When Kami runs into angry, mistreated Jared Lynburn, she discovers that
he's the boy she's secretly conversed with her entire conscious life. Her imaginary boy is real, and neither knows what to do about their psychic connection, or what it means with regards to the Lynburns' dark history with Sorry-in-the-Vale.
Okay, now, I can see you side-eying this review already. Instant bonds, a Love Triangle with Angsty Angry Loner Boys, a quirky heroine too nosy for her own good. The perfect ingredients for One Hot-Ass Mess of a Book.
Except.
Except this book is actually kind of ... good? Amazingly good, even. One of the best things I've read this year, if you want to be specific. Yes,
Unspoken trades on a lot of popular YA tropes that have been beaten into glue by previous and less-skilled authors, but
Unspoken does it in an incredibly intelligent and self-aware way.
Kami
does have an instant bond with Jared, but it's not a source of fuzzy duckling feelings that eschew reality. Rather, their connection is embarrassing and unpleasant and awkward. It's one thing to believe in a "real" imaginary friend - it's an entirely different thing to discover you've placed the quotation marks on the wrong word and you have very little privacy or independence for your own thoughts. Their bond is a source of (rather than a cheap solution to) conflict.
The story is not
all about the guys, either. I mean, they're important - the Lyburn boys do live in a decrepit, thunderstorm-prone mansion drenched in
sssssecretssss - but the novel spends just as much time with Kami and her friends Angela and Holly. One of the more interesting subplots involves Kami re-thinking her dismissive opinion of Holly as a boy-crazy flirt - thanks, in part, to Jared calling her on her close-mindedness.
Kami is such a dynamic character. I loved her. She's confident and take charge, and refuses to lower her expectations for anyone else. I loved her righteous search for the truth - even as she learns that some truths are ugly and painful and can erode her trust in the social structures in which she's lived her whole life. Even then, she never gives up her trust in herself. Take her bond with Jared - she's fine with using it for their friendship, but it makes the prospect of a romantic relationship deeply uncomfortable to her and she refuses to give in to Jared's pressuring. Yes, she genuinely likes and trusts Jared, but she respects herself enough to set boundaries and stick by them.
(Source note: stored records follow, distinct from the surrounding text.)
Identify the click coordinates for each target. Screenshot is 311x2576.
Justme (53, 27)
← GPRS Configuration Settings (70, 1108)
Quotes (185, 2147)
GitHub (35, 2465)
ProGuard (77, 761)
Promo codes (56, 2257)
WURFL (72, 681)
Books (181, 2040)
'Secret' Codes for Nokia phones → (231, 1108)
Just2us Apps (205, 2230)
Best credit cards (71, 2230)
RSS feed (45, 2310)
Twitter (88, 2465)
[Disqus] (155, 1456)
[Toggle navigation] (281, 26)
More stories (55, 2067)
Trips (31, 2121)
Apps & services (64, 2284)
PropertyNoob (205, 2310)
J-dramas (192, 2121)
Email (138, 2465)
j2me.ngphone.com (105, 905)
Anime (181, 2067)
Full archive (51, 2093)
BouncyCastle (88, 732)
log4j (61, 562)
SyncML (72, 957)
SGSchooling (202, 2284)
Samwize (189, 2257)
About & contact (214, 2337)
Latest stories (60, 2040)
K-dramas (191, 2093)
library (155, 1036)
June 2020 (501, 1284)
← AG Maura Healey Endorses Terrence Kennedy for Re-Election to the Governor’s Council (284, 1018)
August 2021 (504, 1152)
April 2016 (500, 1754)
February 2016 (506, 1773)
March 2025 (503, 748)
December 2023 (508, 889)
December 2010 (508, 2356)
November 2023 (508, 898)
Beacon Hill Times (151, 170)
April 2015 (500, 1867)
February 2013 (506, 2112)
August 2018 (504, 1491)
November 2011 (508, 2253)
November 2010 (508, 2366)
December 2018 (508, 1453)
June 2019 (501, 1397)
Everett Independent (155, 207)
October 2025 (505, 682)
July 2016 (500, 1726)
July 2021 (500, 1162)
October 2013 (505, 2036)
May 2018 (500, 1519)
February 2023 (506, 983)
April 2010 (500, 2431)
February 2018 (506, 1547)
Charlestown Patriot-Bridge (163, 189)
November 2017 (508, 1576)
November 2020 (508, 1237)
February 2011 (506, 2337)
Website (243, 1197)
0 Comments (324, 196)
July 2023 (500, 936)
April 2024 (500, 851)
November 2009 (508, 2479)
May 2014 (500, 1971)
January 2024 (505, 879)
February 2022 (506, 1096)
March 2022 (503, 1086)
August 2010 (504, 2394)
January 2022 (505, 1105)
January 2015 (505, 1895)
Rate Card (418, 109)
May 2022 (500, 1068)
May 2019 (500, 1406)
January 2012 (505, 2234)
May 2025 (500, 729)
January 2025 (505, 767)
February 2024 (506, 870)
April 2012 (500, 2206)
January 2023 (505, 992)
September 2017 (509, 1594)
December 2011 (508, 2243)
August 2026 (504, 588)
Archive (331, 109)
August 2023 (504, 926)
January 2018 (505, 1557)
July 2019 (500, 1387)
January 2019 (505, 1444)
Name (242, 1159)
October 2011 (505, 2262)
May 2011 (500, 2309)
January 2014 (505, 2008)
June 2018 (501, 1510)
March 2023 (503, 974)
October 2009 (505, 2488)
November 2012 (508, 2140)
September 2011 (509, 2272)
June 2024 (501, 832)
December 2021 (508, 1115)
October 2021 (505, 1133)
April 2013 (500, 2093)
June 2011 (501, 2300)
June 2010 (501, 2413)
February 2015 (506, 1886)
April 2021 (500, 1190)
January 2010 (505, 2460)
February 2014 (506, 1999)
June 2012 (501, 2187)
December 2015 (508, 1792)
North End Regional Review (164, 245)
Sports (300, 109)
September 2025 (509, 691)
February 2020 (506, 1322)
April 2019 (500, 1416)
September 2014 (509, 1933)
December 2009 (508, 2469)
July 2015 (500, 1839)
In fact, Kami's strength and confidence are the reason Jared doesn't look like a complete asshole in comparison. He's a very angry, broody, demanding character with more than just a few crazy wives locked up in his attic (metaphorically speaking!). He had an extremely lonely and painful childhood thanks to an abusive father and a selfishly uninterested mother, and even his aunt and cousin don't treat him much better.
His bond with Kami is pretty much the only positive relationship in his entire life and it's entirely understandable, from a character development standpoint, why he wants to hold onto it and develop it. But he's very aggressive about the bond, and constantly pressures Kami to deepen it. If Kami had been one of those submissive, doormat characters who treat the hero's Sad Past as a free pass to be an ass (hey, I rhymed!), Jared could have been a horrific character. However, Kami is constantly fighting back with her own strength and forcing Jared to back down and rethink himself, and because of this equal balance, I was able to enjoy and understand Jared more. And even so, I felt his angry tantrums got a little repetitive towards the end.
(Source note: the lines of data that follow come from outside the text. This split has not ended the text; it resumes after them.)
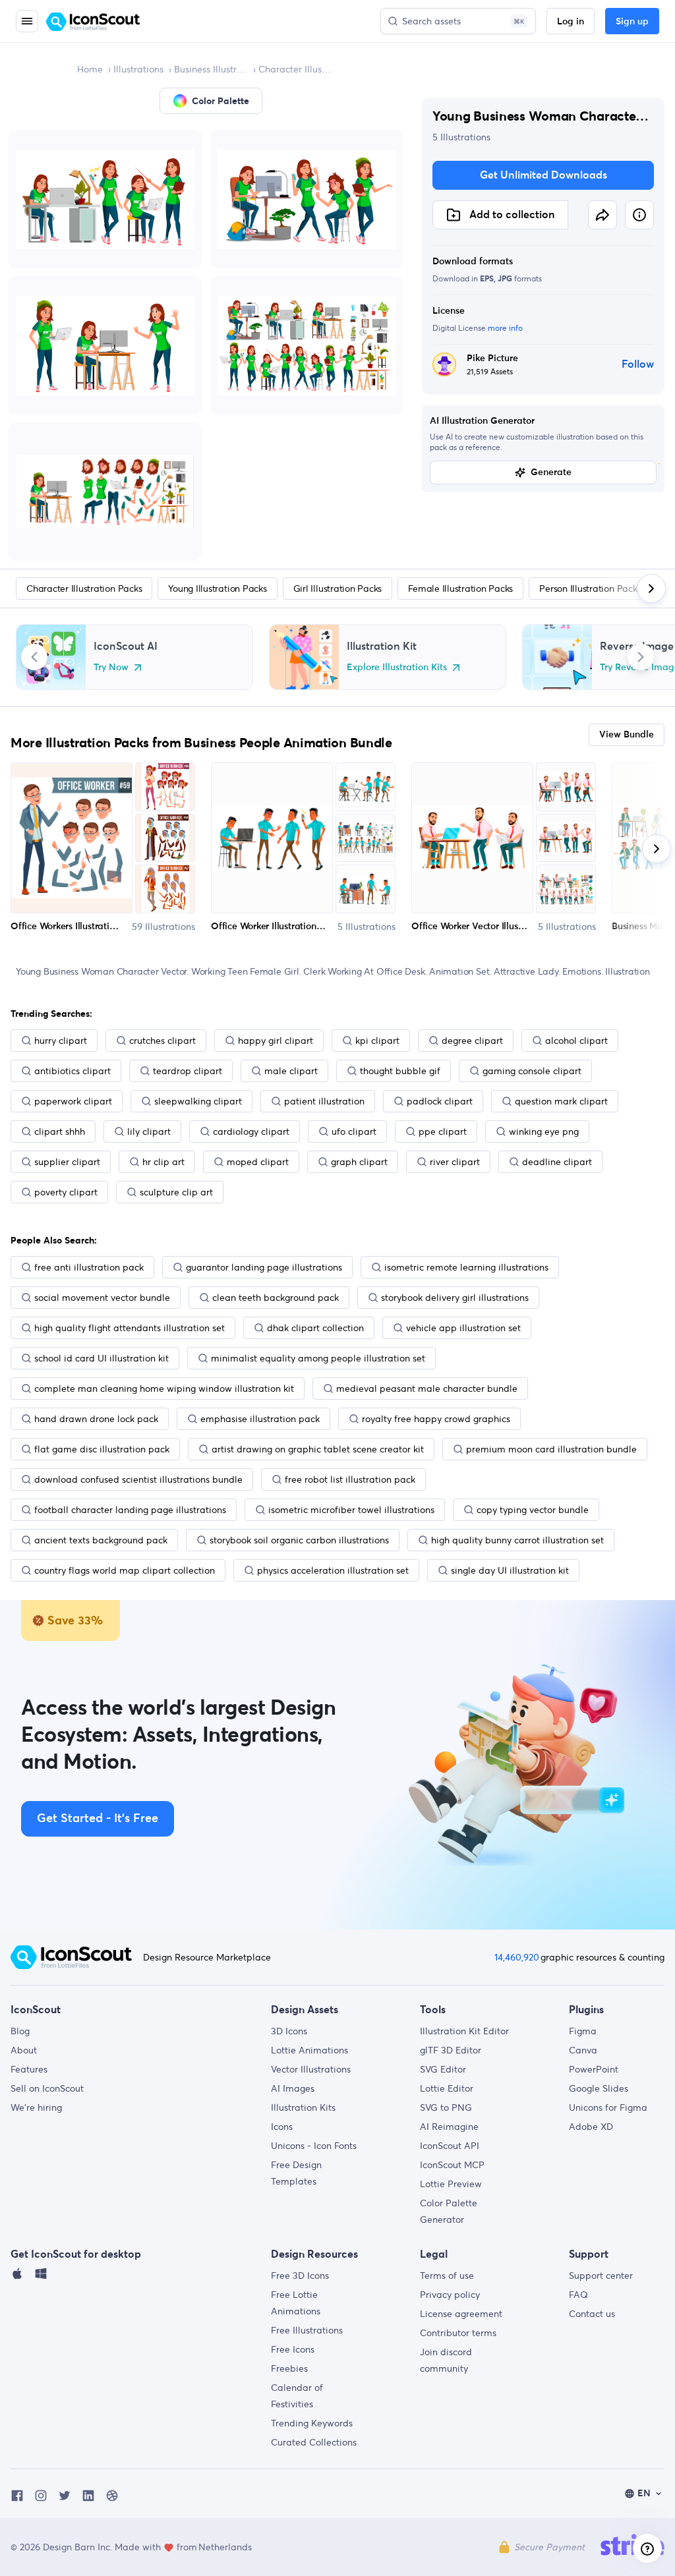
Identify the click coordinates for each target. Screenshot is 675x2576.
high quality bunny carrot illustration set (517, 1540)
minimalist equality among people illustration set (318, 1358)
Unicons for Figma (608, 2107)
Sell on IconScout (47, 2088)
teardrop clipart (187, 1071)
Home (90, 69)
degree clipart (472, 1040)
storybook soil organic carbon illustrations (299, 1540)
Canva (583, 2050)
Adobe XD (591, 2126)
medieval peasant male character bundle (426, 1388)
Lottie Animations (309, 2050)
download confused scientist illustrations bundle (138, 1479)
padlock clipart (440, 1101)
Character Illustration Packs (295, 69)
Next (641, 657)
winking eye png (544, 1131)
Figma (583, 2031)
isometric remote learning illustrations (466, 1267)
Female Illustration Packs (460, 588)
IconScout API (449, 2146)
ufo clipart (354, 1131)
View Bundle (626, 734)
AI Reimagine (449, 2126)
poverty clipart (66, 1192)
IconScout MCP (452, 2165)
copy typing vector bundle (533, 1510)
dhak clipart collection (315, 1328)
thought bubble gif (400, 1071)
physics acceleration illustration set (333, 1570)
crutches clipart (162, 1040)
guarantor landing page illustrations (264, 1267)
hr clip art (163, 1162)
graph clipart (359, 1162)
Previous (34, 657)
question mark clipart (561, 1101)
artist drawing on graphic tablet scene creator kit (318, 1449)
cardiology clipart (251, 1131)
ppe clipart (443, 1131)
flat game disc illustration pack (101, 1449)
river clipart (455, 1162)
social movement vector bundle (102, 1297)
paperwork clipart (73, 1101)
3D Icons (289, 2031)
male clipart (291, 1071)
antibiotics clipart (72, 1071)
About (24, 2050)
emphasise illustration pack (260, 1419)
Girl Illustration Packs (337, 588)
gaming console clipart (532, 1071)
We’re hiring (36, 2107)
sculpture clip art (176, 1192)
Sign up (632, 21)
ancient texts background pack (100, 1540)
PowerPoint (593, 2069)
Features (29, 2069)
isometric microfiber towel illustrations (351, 1510)
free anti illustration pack (89, 1267)
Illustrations (138, 69)
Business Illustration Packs (211, 69)
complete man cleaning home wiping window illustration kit (164, 1388)
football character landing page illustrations (130, 1510)
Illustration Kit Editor (464, 2031)
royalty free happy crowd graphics (436, 1419)
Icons (282, 2126)
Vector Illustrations (311, 2069)
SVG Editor (443, 2069)
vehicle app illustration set (463, 1328)
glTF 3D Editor (450, 2050)
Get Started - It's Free (97, 1819)
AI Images (292, 2088)
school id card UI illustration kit (101, 1358)
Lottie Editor (446, 2088)
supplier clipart (67, 1162)
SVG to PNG (446, 2107)
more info (505, 328)
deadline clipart (557, 1162)
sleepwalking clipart (198, 1101)
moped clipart (258, 1162)
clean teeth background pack (275, 1297)
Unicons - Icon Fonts (314, 2146)
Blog (20, 2031)
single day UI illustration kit (510, 1570)
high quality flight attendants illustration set (129, 1328)
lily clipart (149, 1131)
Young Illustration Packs (217, 588)
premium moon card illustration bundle (551, 1449)
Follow (638, 364)
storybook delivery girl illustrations (455, 1297)
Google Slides (598, 2088)
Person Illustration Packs (590, 588)
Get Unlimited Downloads (543, 175)
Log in (570, 21)
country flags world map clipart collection (124, 1570)
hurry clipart (60, 1040)
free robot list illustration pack (350, 1479)
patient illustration (324, 1101)
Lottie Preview (451, 2184)
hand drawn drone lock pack (96, 1419)
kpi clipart (377, 1040)
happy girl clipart (275, 1040)
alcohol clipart (576, 1040)
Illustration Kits (303, 2107)
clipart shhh (59, 1131)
All of these elements, brewed together, creates a delicious, seething cauldron of Gothic mystery that keeps the reader guessing. Something is definitely amiss with the Lynburns and their connection to the town. However, as Kami discovers, her town is is plenty amiss all on its own. With developed female characters, a great mystery, lots of small-town secrets, and swift pacing,
Unspoken is a fantastic addition to my YA bookshelf.